Sentiment Analysis and Emotion Detection
Understanding how customers like products as well as how technologies are perceived by operators is key for the success of manufacturing products and processes. Sentiment Analysis and Emotion Detection are one of the main exciting features developed within Artificial Intelligent (AI) laboratories that can be exploited for equipping computers and robots with human-like sentiment understanding. These technologies applied to the manufacturing domain can help to quickly detect the satisfaction level of operators and users and, therefore, to promptly make an action either to solve an issue or to support activities.
Modern implementations behind Sentiment Analysis and Emotion Detection are built on top of Transformers, deep learning models that have millions of features and that describe how words are used in speech or text. They can deeply understand how a sentence should be interpreted according to human-like understanding and suggest a score which represents the positiveness or negativeness of human expressions. Also, they can detect these scores for several characteristics of a product that users are talking about.

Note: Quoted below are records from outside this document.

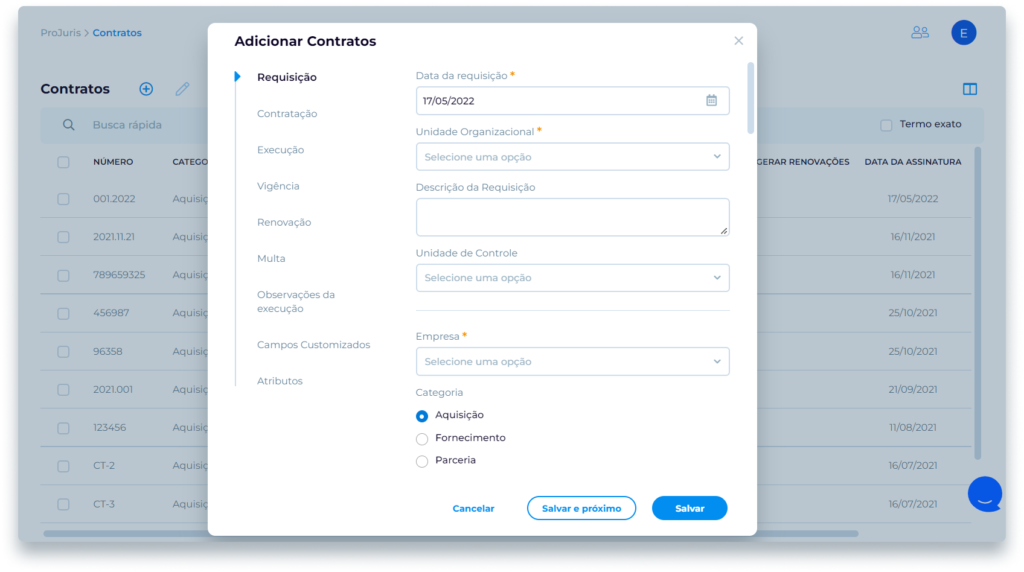Click the add contract plus icon
The height and width of the screenshot is (572, 1024).
146,89
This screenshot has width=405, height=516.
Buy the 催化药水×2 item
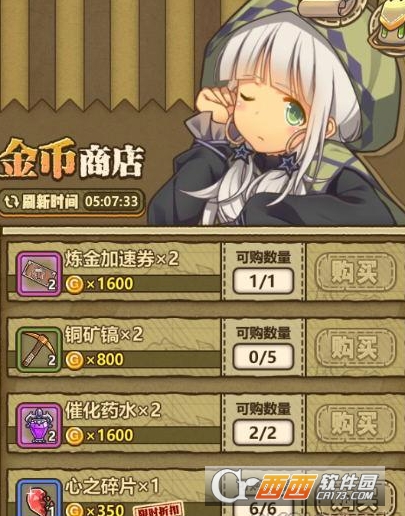pyautogui.click(x=355, y=424)
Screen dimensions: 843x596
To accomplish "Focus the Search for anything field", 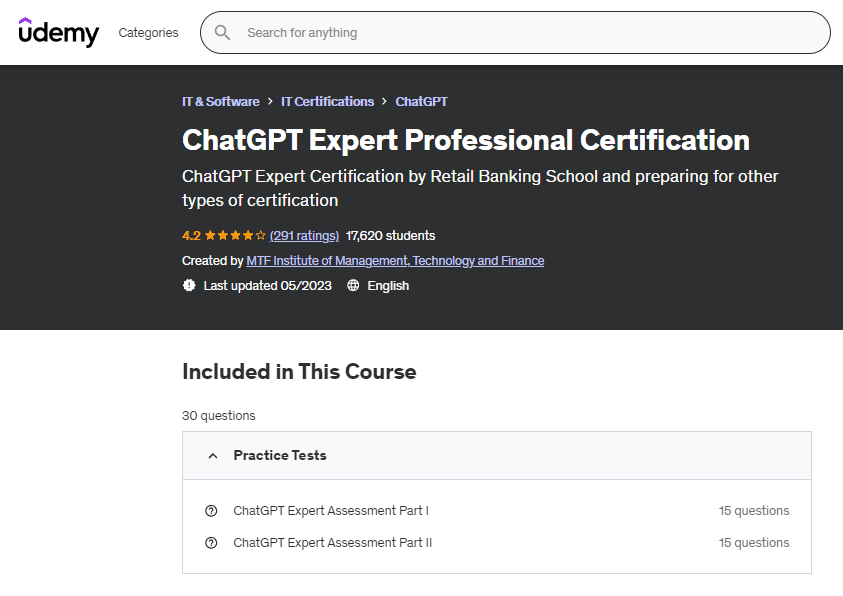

For example, in a review about a product like “My car has a very good engine and brakes, however, the windows are quite small and limit the visibility” transformers might be used for doing the so-called Aspect Sentiment Analysis where first aspects are detected (for example “engine”, “breaks”, “windows”), and for each of them a sentiment score is associated. For example, “engine” and “brakes” can have a score of 0.8 associated with a transformer indicating that the customer is satisfied, while a score of 0.2 can be assigned to the “windows” to indicate that the customer is not satisfied with them. In doing so, a company can identify which actions have to be taken to improve the underlying product. At scale, companies can analyse, investigate, and explore large amounts of opinions expressed by customers and, hence, be able to evaluate the level of satisfaction of product utilizers. In the long term, detecting and solving issues in the designing and manufacturing of products as well as the identification of pitfalls in manufacturing processes will increase the customers’ satisfaction and will support the building of the customers’ loyalty.
As a consequence, Sentiment Analysis and Emotion Detection are two key technologies to be leveraged within several domains including manufacturing to enhance the companies-customers relationships, thus making a step ahead toward the user satisfaction and win-win situations. Many of the AI systems and components used in STAR require interaction with humans and machines, these interactions can benefit from Sentiment Analysis and Emotion Detection, to improve the communication with the end-users, but also in some internal use cases in which operators and machine collaborate, allowing to detect issues and recommend solutions.